Later, a story from a book-marked Mark. The main character heals a man’s deafness and speech impediment by sticking his finger in his ear and spitting on his tongue as he “groans” toward heaven saying “Ephphatha!” the Greek form of the Aramiac word meaning “Be opened.” What a beautiful word, what an important command, be opened.
Sometimes there is fragrant incense or the scent of the Baptismal oil chrism. There is the taste of wine and bread. A high school boy sings a “Hallelujah” and cantors a psalm with growing confidence, his modern style counterpointing the sonorous tones of the celebrant.

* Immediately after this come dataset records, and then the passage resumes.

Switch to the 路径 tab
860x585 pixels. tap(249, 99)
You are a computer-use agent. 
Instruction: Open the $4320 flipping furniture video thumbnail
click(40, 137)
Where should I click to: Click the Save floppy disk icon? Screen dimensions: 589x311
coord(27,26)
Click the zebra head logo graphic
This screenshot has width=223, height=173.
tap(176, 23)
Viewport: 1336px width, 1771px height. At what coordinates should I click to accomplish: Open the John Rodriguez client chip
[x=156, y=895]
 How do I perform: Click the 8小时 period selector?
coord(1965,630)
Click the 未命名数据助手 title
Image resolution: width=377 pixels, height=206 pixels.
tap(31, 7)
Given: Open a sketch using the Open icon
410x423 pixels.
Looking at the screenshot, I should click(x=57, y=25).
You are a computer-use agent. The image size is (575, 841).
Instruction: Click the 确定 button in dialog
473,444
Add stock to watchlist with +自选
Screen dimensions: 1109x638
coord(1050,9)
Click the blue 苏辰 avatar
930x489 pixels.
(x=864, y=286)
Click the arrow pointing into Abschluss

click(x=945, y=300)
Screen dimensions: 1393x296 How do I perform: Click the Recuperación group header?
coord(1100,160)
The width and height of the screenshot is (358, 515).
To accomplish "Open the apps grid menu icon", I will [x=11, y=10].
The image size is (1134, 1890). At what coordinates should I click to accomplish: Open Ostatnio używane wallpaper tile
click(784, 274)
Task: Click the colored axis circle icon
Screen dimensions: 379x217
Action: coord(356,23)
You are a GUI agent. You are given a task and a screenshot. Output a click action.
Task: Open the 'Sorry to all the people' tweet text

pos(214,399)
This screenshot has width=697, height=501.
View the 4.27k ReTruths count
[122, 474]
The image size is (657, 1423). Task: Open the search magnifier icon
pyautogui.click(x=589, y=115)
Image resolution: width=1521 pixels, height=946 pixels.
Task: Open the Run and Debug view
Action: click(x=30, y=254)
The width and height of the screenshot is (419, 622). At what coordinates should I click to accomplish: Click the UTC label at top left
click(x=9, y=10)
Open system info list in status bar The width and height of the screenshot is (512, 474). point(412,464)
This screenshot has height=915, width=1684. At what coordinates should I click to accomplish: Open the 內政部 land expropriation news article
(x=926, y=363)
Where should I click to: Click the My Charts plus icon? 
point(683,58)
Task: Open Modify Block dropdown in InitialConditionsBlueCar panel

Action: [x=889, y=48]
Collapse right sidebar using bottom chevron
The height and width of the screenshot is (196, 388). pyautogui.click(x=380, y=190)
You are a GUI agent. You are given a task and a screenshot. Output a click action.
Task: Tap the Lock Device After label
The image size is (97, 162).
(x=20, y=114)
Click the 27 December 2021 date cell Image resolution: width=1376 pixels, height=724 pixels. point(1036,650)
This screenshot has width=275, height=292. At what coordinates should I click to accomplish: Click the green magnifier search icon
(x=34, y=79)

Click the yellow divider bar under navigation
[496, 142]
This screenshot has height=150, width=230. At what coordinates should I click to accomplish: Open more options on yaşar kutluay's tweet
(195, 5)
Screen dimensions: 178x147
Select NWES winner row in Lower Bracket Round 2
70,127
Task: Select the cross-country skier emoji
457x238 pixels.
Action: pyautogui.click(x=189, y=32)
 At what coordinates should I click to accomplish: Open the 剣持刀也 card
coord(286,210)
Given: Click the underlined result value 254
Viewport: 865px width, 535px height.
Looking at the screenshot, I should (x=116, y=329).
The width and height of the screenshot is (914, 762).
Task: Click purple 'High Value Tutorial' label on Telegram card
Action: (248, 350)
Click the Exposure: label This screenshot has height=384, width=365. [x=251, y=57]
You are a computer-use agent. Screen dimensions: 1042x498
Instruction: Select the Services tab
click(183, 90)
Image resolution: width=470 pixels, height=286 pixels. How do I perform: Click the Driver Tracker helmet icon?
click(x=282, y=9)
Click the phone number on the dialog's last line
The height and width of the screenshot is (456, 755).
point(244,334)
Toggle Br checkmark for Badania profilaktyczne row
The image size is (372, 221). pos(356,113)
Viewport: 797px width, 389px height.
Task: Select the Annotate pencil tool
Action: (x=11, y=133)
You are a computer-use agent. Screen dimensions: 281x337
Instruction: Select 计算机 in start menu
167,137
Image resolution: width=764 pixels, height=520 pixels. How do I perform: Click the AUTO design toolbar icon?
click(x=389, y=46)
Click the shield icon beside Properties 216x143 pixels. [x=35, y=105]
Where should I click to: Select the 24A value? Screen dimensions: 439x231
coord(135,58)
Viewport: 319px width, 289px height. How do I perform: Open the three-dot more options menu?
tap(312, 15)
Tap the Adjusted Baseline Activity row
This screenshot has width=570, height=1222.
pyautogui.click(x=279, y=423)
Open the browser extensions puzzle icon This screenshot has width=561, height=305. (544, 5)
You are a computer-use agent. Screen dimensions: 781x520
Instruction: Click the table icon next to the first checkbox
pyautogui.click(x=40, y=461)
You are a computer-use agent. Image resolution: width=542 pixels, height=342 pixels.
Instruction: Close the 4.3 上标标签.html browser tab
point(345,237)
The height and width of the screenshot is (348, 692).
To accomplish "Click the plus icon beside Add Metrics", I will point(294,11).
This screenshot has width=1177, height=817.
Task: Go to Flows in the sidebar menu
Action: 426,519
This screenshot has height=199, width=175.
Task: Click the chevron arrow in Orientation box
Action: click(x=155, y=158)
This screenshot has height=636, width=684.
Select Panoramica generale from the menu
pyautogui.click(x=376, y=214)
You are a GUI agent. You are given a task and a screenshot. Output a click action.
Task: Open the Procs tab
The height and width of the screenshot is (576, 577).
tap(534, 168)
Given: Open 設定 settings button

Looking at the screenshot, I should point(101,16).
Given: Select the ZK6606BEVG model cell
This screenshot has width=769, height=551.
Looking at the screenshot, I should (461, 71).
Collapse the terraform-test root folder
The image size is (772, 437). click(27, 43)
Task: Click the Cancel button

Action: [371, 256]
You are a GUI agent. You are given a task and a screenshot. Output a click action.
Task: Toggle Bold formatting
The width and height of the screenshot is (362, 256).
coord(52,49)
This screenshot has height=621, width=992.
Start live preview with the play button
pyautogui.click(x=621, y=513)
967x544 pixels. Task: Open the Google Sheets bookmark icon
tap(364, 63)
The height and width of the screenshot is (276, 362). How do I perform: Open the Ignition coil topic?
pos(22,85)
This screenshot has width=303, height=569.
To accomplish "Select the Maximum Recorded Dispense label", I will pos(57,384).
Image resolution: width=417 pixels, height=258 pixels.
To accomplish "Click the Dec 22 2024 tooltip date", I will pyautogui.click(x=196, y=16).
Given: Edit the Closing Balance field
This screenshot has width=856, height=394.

Just this Sunday, I looked over at my sons, engaged, attentive, comfortable. My wife, beyond them, smiled at me as a boy – a mancub, really – leaned against her, peaceful, as he has been for as long as he remembers. I thought of how, well, how damn beautiful it all was, this inundation of senses. But, that wasn’t all of it. I knew I was missing something.
I know that, for me, my religion is just a frame around my spirituality, more within, I’d say. I don’t mean this the wrong way, but, I don’t really care if the boys become followers of Christ, per se. Buddhism seems cool. Judaism is so long and rich. Islam so stunningly visual and respectful. Nihilism is nice and hedonism has its place. But I can’t teach all those ideas. I don’t know the languages.
Christianity is the picture frame I know and grew up with. I know the stories and the words and the songs of redemption and creation within this place, at this altar. Shouldn’t I want to pass that faith tradition on? No, really, I just want to show it to them.
And, perhaps in so doing, I am showing them beauty.
Maybe, someday far from now, they will sit in a concert hall or they will stand in an art gallery or they will overlook a great canyon. And they’ll remember. Maybe, they will feel the love of sons and daughters, wives and husbands, or hear the cries of lament and longing, and think back. A melody. A fountain. A wafer. A glass of madeira, incense on the wind.
My hope is that the sacred and beauty will become one for them. That Faith will be Hope; Love will be Beauty. God; Good. Peace a Goodbye.
Am I being sacrilegious? Probably. Is this all bad theology? Yes. Is this piss poor apologetics, indeed. I did, however, answer why we will be there next Sunday.
Please don’t tell my pastor I wrote this. Peace.